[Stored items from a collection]
====

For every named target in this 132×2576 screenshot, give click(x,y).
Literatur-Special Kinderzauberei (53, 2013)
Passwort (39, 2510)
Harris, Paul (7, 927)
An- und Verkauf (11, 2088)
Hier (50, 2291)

====

[Assigned task]: Copy every line above without altering a word.

[Answer section]:
For every named target in this 132×2576 screenshot, give click(x,y).
Literatur-Special Kinderzauberei (53, 2013)
Passwort (39, 2510)
Harris, Paul (7, 927)
An- und Verkauf (11, 2088)
Hier (50, 2291)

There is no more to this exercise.